YAYLADA KARAKOL, CENİKTE BOZTEPE!
Eğer dikkât ederseniz, şehirler genellikle bir dağın ya da tepenin eteklerine kurulmuşlardır.
Sanki o yükseltilerden güç alır, kuvvet bulurlar gibi; onların bağrına yaslanmışlardır âdetâ.
“Biz, yeryüzünü bir döşek kılmadık mı? Dağları da birer kazık?” (Nebe Suresi, 6-7)
Bundan başka, şu âyette de dağların önemli bir jeolojik işlevine dikkat çekilmektedir:
"Yeryüzünde, onları sarsmasın diye, sabit dağlar yarattık... " (Enbiya Suresi, 31)
İnsanlar, bu gerçeğin doğal tezâhürü olarak bu özelliği hep gözetegelmişlerdir sanki.
Bursa’yı Bursa yapan târihtir de, şehri ve târihi buraya bağlayan ULUDAĞ değil midir?
İstanbul dahî tepeler arasına kurulmuştur. Bundan dolayı onun, bir adı da YEDİ TEPE’dir.
Tepesi olmayan şehirler, toprağın yüzünde kaybolup gitmiş gibidir. Siliktir. Silûetsizdir.
Eğer, tepeler şehri olmasaydı Yahya KEMÂL ona nasıl bakacak ve şöyle diyebilecekti?
Sana dün bir tepeden baktım aziz İstanbul!
Görmedim gezmediğim, sevmediğim hiçbir yer.
Ömrüm oldukça gönül tahtına keyfince kurul! ...
Ya biz nereye bakacaktık, Yoroz olmasa, Kurul olmasa, şu türkülerdeki Boztepe olmasaydı?
Ya da oralardan Ordu’ya bakıp da, doyumsuz manzaralarını nasıl temâşâ edebilecektik?
Bundan dolayı, şehirlerin yaslandığı tepeler onların sebeb-i vücûdu ve alâmet-i fârikasıdırlar.
Ve bunun için, barındırdıkları yöre insanlarının ortak malıdırlar. Tabiî, kültürel değeridirler.
Daha doğrusu, öyle olması gerekir. Objektif değerlendirmeler ve de ortak akıl bunu söylüyor.
Ama gel gör ki, keyif diye bir şey de var; ki, keyfî uygulamalar var! Hem de en çok bizde!
Elimize makam-mevkî, mal-melâl geçmesin yoksa; hemen taarruzî hareketler başlayıverir.
Hakmış-hukukmuş, halkmış-milletmiş; hesapmış-kitapmış hepsini düzleyip gitmeye başlarız.

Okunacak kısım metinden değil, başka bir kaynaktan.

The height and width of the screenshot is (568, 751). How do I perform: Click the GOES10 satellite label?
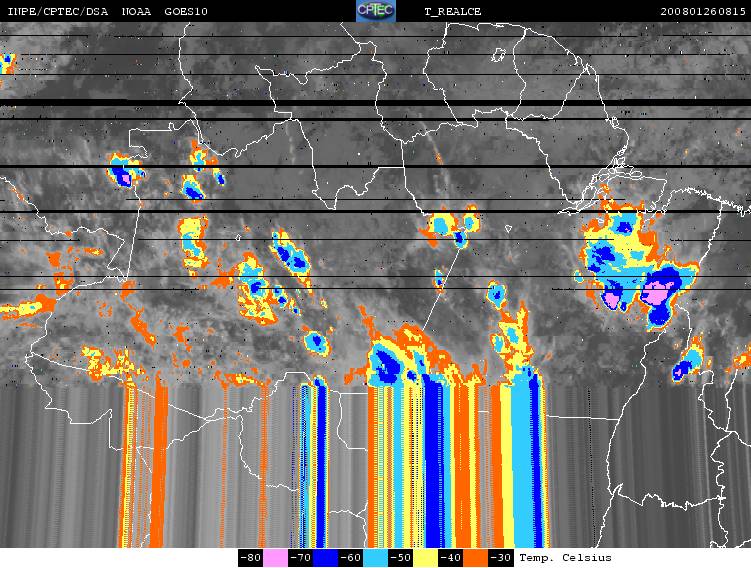click(x=186, y=11)
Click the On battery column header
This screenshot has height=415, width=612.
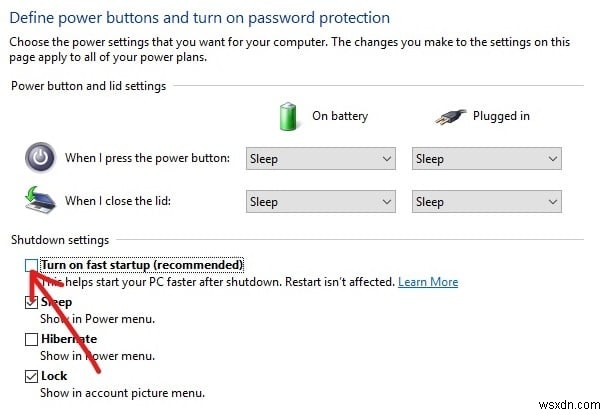tap(340, 116)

Bunun örnekleri çoktur. Ordu bazında bunun en çarpıcı örneği Çambaşı Yaylası’ndadır!
KARAKOL TEPESİ’ni Çambaşı’yla ilgisi olan herkes bilir. Yaylanın OBA DİREĞİ âdetâ.
Çocukluğumuzda tek hayâlimiz oraya çıkıp koşabilmekti. Hep birlikte oyunlar oynamaktı.
Uçurtmalar uçurmaktı, top koşturmaktı, volta atmaktı. Bisiklete binmek, çember çevirmekti.
Cenikten müjde gibi gelen arabalara, arkalarından havalara kaldırdıkları tozlara bakmaktı. Kendi ellerimizle yaptığımız arabalarla, tepeden Pazar yerine doğru uçarcasına kayabilmekti. Zaman zaman, kontrolü kaçırıp tellere de geçsek, hiçbir şey bizi bu tepeden koparamıyordu.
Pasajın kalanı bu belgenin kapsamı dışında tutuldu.